Requirements: Rewrite the part that opens with the line containing "Given: Increase simultaneous" and closes with the line containing "Looking at the", replacing "compression" with "encryption" and leaving everything else as it is.

Material provided:
——
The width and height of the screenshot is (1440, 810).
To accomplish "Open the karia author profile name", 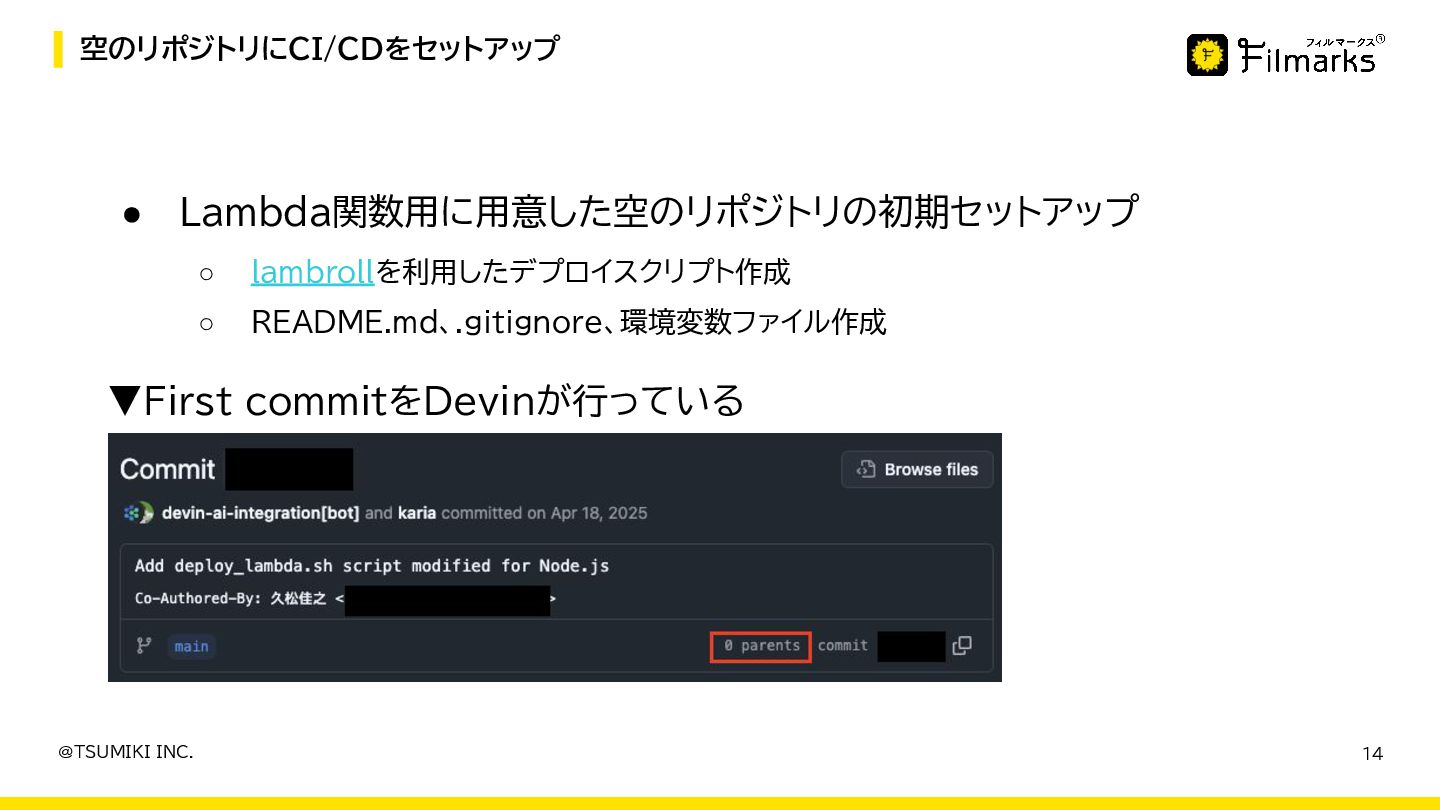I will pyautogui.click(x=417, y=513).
——
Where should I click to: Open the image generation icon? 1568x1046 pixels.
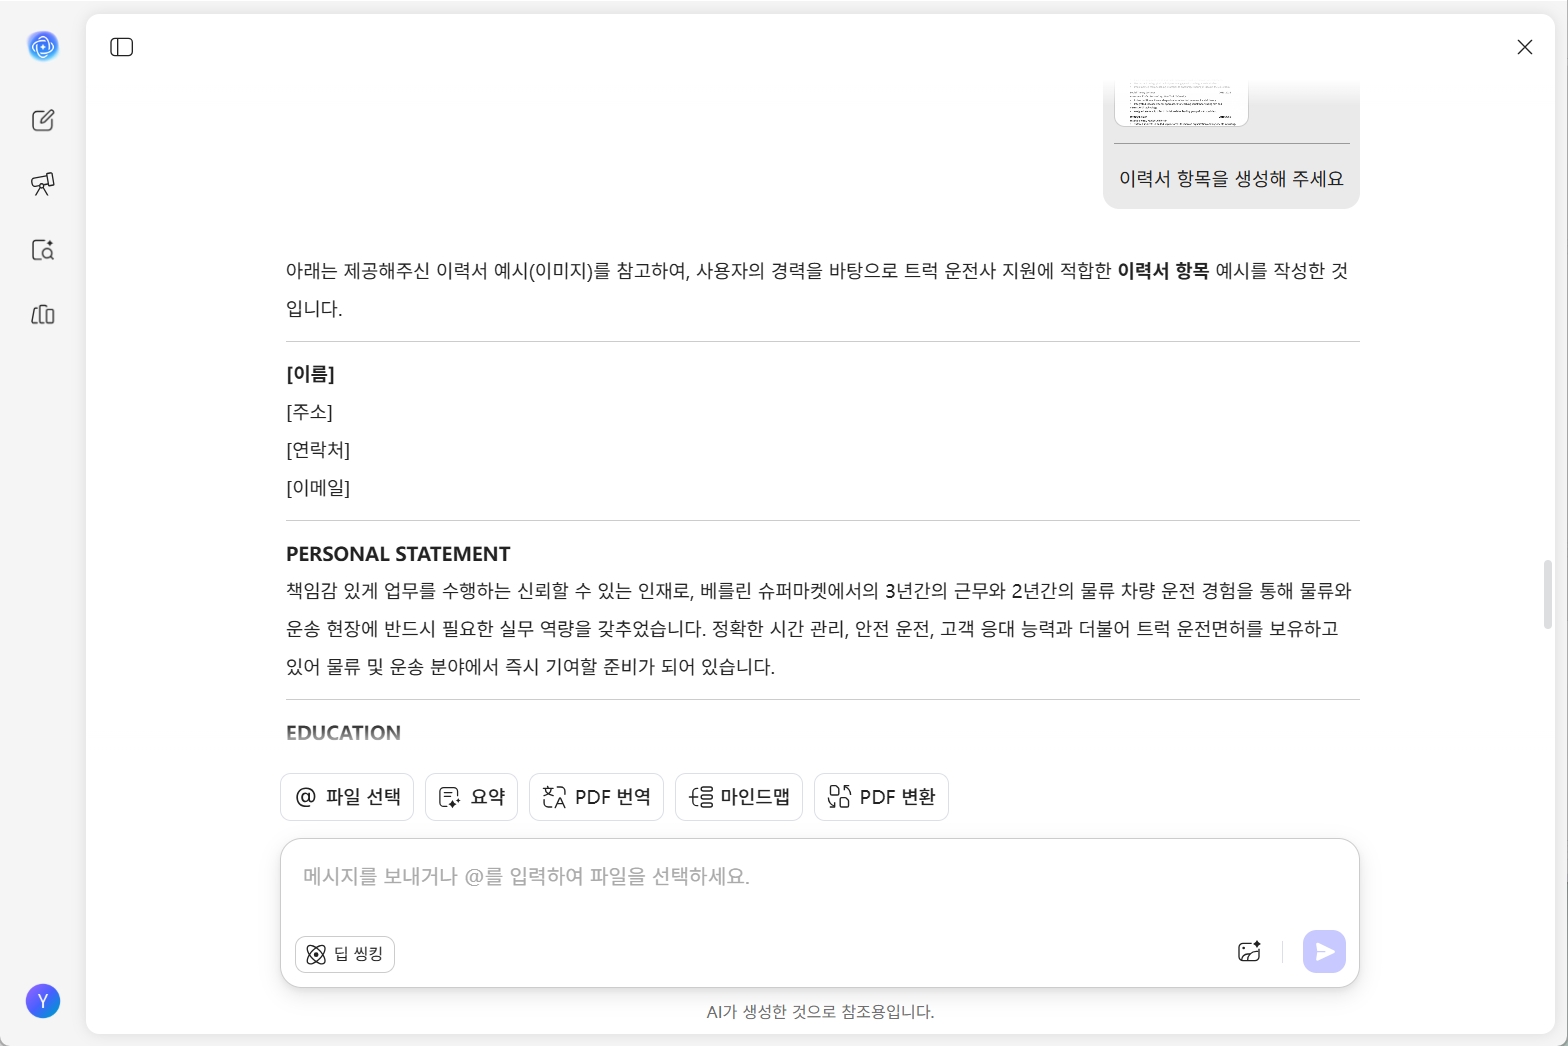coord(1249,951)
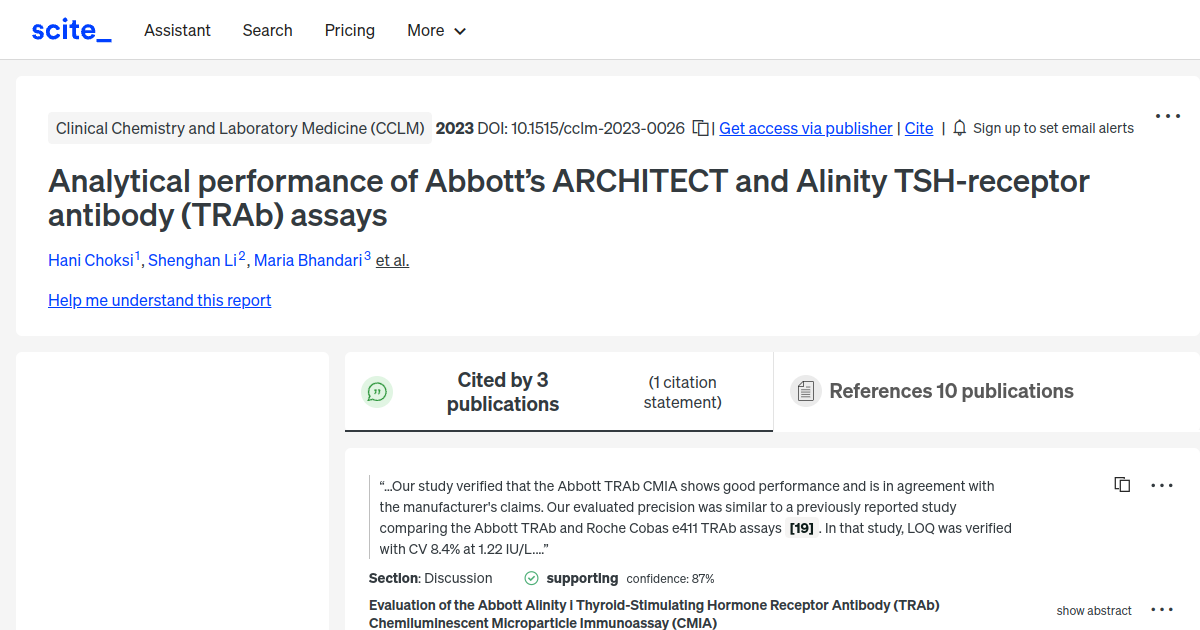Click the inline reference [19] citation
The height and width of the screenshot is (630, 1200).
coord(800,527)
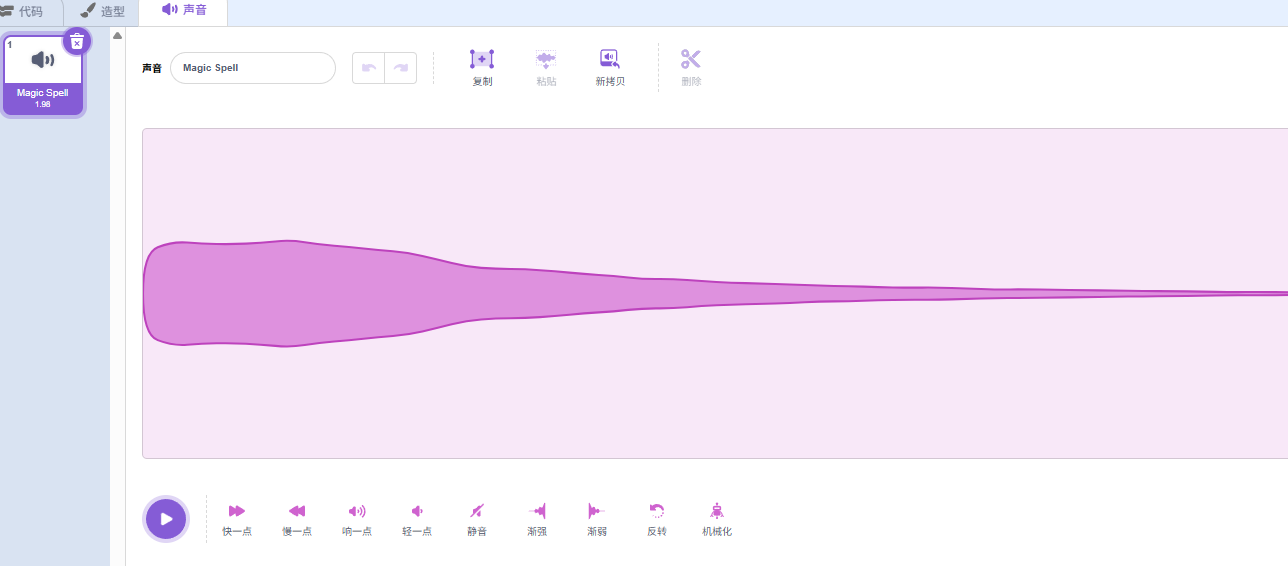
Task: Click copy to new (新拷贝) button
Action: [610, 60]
——
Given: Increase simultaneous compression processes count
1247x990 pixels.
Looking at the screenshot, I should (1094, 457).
——
Correct response:
Given: Increase simultaneous encryption processes count
1247x990 pixels.
Looking at the screenshot, I should (1094, 457).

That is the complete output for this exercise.